### Problem to work on:
Skip all lines in the entries below that come before the one containing "At what coordinates should I click to accomplish: Expand". Repeat that line and the rest exactly.

▼

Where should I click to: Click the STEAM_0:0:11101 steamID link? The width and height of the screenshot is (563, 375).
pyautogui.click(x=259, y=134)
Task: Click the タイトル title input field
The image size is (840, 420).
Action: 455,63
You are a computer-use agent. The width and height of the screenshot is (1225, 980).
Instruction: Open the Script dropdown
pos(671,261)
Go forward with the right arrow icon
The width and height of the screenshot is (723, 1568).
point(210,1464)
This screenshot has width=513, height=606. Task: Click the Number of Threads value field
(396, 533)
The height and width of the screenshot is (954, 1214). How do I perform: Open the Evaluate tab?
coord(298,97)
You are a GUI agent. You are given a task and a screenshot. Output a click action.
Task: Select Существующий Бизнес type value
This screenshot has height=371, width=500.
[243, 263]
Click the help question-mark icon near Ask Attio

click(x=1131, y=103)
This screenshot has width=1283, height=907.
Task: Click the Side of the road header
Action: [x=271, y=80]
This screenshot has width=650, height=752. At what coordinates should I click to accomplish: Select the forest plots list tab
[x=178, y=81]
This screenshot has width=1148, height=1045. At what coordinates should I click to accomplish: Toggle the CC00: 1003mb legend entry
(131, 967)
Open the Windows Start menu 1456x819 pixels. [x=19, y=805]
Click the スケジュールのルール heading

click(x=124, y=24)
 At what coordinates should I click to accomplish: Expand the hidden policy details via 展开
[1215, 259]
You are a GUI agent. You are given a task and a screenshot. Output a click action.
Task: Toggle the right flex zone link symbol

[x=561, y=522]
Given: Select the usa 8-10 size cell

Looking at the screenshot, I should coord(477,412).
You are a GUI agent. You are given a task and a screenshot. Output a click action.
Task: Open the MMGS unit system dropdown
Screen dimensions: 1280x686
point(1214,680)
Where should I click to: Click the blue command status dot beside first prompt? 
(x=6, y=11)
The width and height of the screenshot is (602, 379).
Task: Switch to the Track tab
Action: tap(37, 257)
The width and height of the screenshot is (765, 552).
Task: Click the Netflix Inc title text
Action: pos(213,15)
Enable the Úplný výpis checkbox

▲

### Your solution:
 At what coordinates should I click to accomplish: Expand the hidden policy details via 展开
[1215, 259]
You are a GUI agent. You are given a task and a screenshot. Output a click action.
Task: Toggle the right flex zone link symbol

[x=561, y=522]
Given: Select the usa 8-10 size cell

Looking at the screenshot, I should coord(477,412).
You are a GUI agent. You are given a task and a screenshot. Output a click action.
Task: Open the MMGS unit system dropdown
Screen dimensions: 1280x686
point(1214,680)
Where should I click to: Click the blue command status dot beside first prompt? 
(x=6, y=11)
The width and height of the screenshot is (602, 379).
Task: Switch to the Track tab
Action: tap(37, 257)
The width and height of the screenshot is (765, 552).
Task: Click the Netflix Inc title text
Action: pos(213,15)
Enable the Úplný výpis checkbox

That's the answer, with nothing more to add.